SEOUL Sep 20, 2006 (Dow Jones Newswires)
South Korea's LG International Corp. (001120.SE) will begin exploring an oil field in Kazakhstan with reserves estimated at 200 million barrels, the company said Wednesday in a regulatory filing to the Financial Supervisory Service. LG International holds a 50% stake in the Egizkara oil field, while the remaining 50% is shared by multinational investors, including Netherlands-based holding company Fosco, said Lee Sang-Ho, an LG International spokesman.
He didn't elaborate how much the company will invest in the project, saying it largely depends on developments of the exploration.
The field is located near the Caspian Sea.
The company plans to start drilling in the second half of 2007, with exploration starting in October 2006 and ending in December 2010.
LG International is currently involved in two other oil exploration projects in Kazakhstan - the ADA block with estimated reserves of 170 million barrels and Block 8 with reserves estimated at 250 million barrels.

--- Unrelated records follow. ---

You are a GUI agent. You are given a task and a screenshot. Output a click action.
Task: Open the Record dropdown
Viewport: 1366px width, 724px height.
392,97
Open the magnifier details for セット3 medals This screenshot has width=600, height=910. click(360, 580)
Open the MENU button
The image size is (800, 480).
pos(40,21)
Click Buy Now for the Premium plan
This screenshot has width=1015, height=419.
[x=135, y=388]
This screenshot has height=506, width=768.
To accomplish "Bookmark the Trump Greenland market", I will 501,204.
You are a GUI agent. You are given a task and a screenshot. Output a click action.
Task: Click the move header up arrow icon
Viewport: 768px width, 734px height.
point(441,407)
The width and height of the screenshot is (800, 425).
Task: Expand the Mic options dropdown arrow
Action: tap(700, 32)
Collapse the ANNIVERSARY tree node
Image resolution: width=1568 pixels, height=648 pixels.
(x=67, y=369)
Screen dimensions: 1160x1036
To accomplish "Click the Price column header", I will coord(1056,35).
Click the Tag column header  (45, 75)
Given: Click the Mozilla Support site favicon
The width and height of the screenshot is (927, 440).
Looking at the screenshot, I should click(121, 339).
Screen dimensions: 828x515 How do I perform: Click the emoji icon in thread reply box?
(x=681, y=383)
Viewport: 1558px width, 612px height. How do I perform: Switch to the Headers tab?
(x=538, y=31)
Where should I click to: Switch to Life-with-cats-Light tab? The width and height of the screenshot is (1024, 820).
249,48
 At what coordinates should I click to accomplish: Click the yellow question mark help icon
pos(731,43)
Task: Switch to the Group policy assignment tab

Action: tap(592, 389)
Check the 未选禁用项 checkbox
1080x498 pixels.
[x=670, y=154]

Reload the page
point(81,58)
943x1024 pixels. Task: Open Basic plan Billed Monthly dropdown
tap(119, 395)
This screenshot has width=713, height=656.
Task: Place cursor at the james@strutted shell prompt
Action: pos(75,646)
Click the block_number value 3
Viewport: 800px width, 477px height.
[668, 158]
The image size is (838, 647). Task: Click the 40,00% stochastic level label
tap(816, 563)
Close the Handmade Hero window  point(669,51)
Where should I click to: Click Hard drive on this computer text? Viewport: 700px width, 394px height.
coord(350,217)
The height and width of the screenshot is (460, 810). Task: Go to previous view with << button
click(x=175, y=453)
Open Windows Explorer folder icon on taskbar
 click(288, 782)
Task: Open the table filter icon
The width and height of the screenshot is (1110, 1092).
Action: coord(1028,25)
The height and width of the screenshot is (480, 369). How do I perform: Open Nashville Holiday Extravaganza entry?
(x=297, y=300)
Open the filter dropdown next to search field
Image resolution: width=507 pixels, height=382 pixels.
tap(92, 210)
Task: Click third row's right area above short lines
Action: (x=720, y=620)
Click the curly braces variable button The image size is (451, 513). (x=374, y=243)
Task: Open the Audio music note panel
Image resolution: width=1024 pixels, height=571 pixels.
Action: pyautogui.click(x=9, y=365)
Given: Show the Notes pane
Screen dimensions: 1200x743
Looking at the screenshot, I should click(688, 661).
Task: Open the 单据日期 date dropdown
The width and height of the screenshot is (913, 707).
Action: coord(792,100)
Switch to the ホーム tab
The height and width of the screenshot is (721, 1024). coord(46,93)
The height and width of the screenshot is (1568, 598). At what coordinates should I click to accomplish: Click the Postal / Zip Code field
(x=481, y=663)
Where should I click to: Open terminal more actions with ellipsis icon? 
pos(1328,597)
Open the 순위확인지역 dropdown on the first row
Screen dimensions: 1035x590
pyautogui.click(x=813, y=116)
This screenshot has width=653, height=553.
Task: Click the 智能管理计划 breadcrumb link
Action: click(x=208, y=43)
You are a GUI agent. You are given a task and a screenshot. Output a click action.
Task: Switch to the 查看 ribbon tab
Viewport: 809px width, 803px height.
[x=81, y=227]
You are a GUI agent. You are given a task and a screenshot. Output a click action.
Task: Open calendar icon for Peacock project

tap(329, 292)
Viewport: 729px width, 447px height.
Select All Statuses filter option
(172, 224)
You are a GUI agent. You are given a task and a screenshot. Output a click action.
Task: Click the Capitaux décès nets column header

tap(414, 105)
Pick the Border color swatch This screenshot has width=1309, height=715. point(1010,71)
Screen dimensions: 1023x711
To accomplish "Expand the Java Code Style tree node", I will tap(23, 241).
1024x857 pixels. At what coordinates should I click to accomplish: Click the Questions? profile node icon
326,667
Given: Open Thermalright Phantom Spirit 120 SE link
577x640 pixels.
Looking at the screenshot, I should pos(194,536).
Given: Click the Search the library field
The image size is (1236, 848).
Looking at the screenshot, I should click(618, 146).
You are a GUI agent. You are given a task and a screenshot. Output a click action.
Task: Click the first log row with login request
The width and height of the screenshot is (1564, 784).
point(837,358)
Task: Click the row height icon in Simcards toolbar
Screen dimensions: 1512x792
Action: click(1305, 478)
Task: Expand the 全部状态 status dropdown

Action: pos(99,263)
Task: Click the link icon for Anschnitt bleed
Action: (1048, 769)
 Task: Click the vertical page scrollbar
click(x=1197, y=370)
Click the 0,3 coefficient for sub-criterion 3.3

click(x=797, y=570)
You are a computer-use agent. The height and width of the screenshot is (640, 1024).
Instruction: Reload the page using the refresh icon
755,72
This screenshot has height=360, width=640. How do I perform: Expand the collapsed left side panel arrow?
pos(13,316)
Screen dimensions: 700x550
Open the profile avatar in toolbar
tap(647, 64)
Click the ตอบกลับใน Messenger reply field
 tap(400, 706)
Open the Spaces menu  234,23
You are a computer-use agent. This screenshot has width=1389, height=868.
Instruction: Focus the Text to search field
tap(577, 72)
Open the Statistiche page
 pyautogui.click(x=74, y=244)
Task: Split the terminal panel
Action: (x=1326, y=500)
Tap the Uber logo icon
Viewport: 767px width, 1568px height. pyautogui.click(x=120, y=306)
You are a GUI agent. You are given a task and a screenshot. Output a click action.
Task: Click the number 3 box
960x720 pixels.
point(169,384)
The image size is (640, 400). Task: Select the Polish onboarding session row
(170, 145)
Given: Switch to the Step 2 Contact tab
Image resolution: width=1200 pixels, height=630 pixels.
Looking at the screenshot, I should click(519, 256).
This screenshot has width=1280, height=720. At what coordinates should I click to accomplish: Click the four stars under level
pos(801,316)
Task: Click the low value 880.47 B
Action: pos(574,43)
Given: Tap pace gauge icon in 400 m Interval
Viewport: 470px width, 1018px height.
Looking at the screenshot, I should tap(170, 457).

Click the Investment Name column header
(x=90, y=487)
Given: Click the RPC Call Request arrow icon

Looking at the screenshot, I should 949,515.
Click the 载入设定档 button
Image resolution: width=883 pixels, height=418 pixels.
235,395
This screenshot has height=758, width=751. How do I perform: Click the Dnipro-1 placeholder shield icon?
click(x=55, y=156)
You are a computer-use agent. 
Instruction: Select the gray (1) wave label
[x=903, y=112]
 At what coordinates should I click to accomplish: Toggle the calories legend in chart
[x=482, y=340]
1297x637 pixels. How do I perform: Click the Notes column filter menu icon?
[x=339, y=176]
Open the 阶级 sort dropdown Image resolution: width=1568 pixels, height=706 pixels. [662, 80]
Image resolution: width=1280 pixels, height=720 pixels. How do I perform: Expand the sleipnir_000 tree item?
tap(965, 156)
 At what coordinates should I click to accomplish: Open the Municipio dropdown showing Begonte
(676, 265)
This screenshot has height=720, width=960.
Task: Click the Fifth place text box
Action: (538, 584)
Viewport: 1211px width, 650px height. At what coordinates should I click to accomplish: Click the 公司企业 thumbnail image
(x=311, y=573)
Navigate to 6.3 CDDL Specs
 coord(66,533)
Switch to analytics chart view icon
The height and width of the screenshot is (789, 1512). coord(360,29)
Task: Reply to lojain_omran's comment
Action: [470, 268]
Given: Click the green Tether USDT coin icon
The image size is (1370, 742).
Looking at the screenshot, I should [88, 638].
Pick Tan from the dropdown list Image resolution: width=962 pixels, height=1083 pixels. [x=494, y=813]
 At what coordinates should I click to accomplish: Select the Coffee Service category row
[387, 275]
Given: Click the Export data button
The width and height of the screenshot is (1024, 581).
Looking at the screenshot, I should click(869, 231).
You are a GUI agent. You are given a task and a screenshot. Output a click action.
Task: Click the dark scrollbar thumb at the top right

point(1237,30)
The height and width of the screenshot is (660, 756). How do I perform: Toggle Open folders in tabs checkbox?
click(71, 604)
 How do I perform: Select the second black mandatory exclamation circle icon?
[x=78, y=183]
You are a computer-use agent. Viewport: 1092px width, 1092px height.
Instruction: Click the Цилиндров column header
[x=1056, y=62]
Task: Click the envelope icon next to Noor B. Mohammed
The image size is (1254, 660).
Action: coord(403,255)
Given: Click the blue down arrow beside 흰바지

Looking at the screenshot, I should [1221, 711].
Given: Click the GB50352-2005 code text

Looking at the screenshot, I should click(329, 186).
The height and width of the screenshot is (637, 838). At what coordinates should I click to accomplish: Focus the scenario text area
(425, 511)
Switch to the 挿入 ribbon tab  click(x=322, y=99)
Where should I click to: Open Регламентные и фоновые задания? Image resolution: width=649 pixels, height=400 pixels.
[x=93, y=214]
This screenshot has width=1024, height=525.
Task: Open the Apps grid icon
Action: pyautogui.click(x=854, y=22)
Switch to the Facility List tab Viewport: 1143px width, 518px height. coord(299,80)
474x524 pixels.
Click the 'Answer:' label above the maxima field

The company will soon begin exploration at Block 8, adjacent to the ADA block, with SK Corp. (003600.SE), South Korea's largest refiner by capacity, in a 50-50 joint venture.
By forming a consortium with state-run Korea National Oil Corp., LG International plans to come up with a detailed development plan to produce oil from the ADA block in 2007. KNOC and LG International each have 22.5% stakes in the project.
It has discovered 20 million barrels of the estimated 170 million barrels in reserves since it began exploration of the ADA block in August.
The company is targeting earning more than 60% of its overall profits from overseas energy exploration by 2010.